=== Source text ===

An event is a subset $A \subseteq \Omega$ of the sample space.
Because the sample space and events are just sets, we can often give "schematic" visual representations of them in the same way as sets. For example, the following is the sample space $\Omega$, which we treat in the same way as a universe, and events $A$ and $B$.
Intuitively, if we "throw a dart" at $\Omega$, then the probability that it lands in $A$ should be the $\Pr(A)$.
A sample space for flipping a coin would be whether it lands on heads and tails $\{H,T\}$. A sample space for the outcome of a die roll would be $\{1,2,3,4,5,6\}$. An event can be something simple like flipping a coin and it landing on heads, in which case the event would be the set $\{H\}$. It can also be more complicated, like a die roll landing on a square, which would be the set $\{1,4\}$, or perhaps the positive divisors of 6, which would be the set $\{1,2,3,6\}$.
For each sample space, we define a probability distribution, which tells us the probability of a particular event $\omega \in \Omega$. The simplest one is the uniform distribution.
The uniform distribution over a sample space $\Omega$ defines $\Pr(\omega) = \frac 1 {|\Omega|}$ for all $\omega \in \Omega$. Thus, $\Pr(A) = \frac{|A|}{|\Omega|}$.
Typically, this is the distribution we assume when we have an arbitrary finite set and say pick an element at random from our set—every item has an equal probability of being chosen:$\frac 1 n$ for $n$ elements, or $\frac{1}{|\Omega|}$.
In some sense, our picture of $\Omega$ and events $A$ and $B$ above is a bit inaccurate, because it depicts a continuous sample space. It might be better to make an explicitly discrete sample space. We can visualize this as a sample space that is broken up into discrete chunks.

=== Data extract ===

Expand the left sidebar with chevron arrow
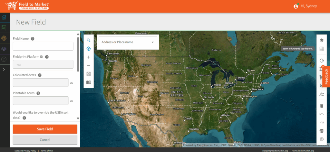 [4, 69]
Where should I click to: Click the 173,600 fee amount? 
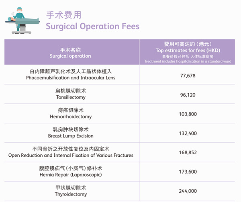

===

§ **Objective 1**: Copy the probability passage starting with "An event is" and going on through "events $A$ and $B$.".
§ **Objective 2**: List every set that the probability passage writes out by naming its elements.
§ **Objective 3**: Write the next part of the probability passage, picking up after its final sentence.
The data has nothing to do with the probability passage.

§ **Exercise result 1**:
An event is a subset $A \subseteq \Omega$ of the sample space.
Because the sample space and events are just sets, we can often give "schematic" visual representations of them in the same way as sets. For example, the following is the sample space $\Omega$, which we treat in the same way as a universe, and events $A$ and $B$.

§ **Exercise result 2**:
{H, T}
{1, 2, 3, 4, 5, 6}
{H}
{1, 4}
{1, 2, 3, 6}

§ **Exercise result 3**:
Here, we have the same idea, except we have discretized the space into 12 blocks, each of equal size. So now, we have $\Pr(A) = \frac 6{12} = \frac 1 2$ and $\Pr(B) = \frac{5}{12}$.
To determine the probability of an event (i.e. solve a problem), the textbook outlines a helpful process.
It's clear from above that the sample space for rolling one die is $\{1,2,3,4,5,6\}$, but what about two dice? Suppose we want to know the probability that our roll of two dice sums to 8.
What about coins? It turns out that flipping a bunch of coins is probably the most important sample space for theoretical comptuer science. Why? Let's try to do the same exercise as with dice. What if we want to represent a series of three coin flips? We can play the same game as with the dice: we have $\{H,T\} \times \{H,T\} \times \{H,T\}$ for our sample space. Now, if we were to generalize this to $n$ coin flips, we would have something like $\{H,T\}^n$. This space looks a lot more familiar if we rename $T = 0$ and $H = 1$, giving us the space $\{0,1\}^n$. That's right—the sample space of $n$ coin flips can be represented as the set of length $n$ binary strings!
Suppose we'd like to know for a series of 12 coin flips what the probability that we have exactly 8 heads is.
The view of a series of coin flips as binary strings is nice because it gives a bit of insight into how we might think of generating a random number. Typically, we think of a random number as something that we just "choose" "at random", but most people do not make choices that are truly uniformly at random. This suggests a better way of thinking about random numbers. First, figure out how large of a random number you want. Then flip a coin $n$ times, where $n$ is the size of your number. Then you have a binary string that you can interpret as a number!
This also suggests that creating a larger random number requires a "more" randomness and it gives us a way to think about randomness as a resource. If we need more coin flips, we are using more bits of randomness. We can then treat this quantity as a resource just like we do with time or space and ask how much randomness we might need for an algorithm and talk about the amount of randomness as a size of the input to the algorithm.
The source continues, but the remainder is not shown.